A nova tarifa adicional de 12,5% imposta pelos Estados
Unidos fará com que 3.985 produtos brasileiros passem a enfrentar uma
tributação total de 37,5% para entrar no mercado estadunidense, segundo
levantamento divulgado nesta quinta-feira (23) pela Confederação Nacional da
Indústria (CNI).
De acordo com a entidade, a nova medida alcançará US$
12,4 bilhões, o equivalente a 29,4% de todas as vendas do Brasil aos Estados
Unidos. As novas tarifas entram em vigor nesta sexta-feira (24).
O levantamento da CNI detalha como a nova tarifa de 12,5%
será aplicada sobre os produtos brasileiros exportados aos Estados Unidos:
4.060 produtos brasileiros serão atingidos pela nova
sobretaxa;
3.985 produtos já estavam sujeitos à tarifa adicional de
25% e agora passarão a pagar 37,5% no total;
Esse grupo representa 80,7% das exportações afetadas, o
equivalente a US$ 10,8 bilhões;
Outros 75 produtos, que somam US$ 1,6 bilhão em
exportações, serão tributados apenas pela nova alíquota de 12,5%, sem
incidência da tarifa anterior.
Impacto maior
No total, a CNI calcula que 48,7% de todas as exportações
brasileiras destinadas aos Estados Unidos passarão a estar sujeitas a algum
tipo de tarifa adicional imposta pelo governo estadunidense.

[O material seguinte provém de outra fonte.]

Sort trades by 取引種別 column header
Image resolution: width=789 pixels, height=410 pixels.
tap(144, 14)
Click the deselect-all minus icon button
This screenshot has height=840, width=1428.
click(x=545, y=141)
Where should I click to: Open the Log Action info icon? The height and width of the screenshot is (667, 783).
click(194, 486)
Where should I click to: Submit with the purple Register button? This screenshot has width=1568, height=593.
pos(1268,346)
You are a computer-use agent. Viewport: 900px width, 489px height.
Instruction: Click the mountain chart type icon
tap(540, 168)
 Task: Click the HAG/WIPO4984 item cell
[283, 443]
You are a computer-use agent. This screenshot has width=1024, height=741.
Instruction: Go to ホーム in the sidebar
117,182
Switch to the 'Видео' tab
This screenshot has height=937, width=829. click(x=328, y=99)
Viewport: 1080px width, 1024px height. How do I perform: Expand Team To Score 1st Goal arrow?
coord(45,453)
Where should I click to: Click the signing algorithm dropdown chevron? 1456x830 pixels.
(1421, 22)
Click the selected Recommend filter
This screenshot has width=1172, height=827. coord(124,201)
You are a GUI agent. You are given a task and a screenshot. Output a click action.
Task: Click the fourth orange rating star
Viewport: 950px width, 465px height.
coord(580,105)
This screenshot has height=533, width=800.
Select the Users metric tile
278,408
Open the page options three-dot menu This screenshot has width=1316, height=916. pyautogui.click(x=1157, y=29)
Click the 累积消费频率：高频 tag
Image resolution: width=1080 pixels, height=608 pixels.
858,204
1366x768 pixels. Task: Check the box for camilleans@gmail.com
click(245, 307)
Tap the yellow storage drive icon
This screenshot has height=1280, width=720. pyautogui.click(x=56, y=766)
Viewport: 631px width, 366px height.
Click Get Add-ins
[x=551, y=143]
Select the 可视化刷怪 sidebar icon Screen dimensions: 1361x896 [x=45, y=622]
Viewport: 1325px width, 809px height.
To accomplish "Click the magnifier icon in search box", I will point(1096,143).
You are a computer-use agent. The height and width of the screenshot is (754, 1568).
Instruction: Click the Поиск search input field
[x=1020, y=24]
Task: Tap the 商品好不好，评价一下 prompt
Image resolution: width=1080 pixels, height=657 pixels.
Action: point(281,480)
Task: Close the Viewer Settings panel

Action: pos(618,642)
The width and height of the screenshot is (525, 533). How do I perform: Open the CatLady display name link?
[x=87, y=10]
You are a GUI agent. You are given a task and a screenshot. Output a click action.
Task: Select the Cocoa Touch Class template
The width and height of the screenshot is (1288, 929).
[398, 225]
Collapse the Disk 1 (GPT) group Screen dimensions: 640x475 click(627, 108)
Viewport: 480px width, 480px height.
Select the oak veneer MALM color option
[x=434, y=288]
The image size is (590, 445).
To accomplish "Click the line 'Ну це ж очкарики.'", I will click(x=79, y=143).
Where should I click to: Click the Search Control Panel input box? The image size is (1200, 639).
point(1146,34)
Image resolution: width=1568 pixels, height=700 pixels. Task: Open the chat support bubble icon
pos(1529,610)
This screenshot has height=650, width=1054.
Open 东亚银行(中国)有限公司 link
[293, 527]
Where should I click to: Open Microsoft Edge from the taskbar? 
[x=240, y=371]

As novas cobranças decorrem da investigação conduzida
pelos Estados Unidos com base na Seção 301 da Lei de Comércio estadunidense,
que concluiu que o Brasil e outros países não adotam mecanismos considerados
suficientes para impedir a importação de produtos fabricados com trabalho
forçado.
Defesa do Brasil
Na avaliação da CNI, porém, as justificativas
apresentadas pelo Escritório do Representante de Comércio dos Estados Unidos
(USTR) não refletem a realidade brasileira.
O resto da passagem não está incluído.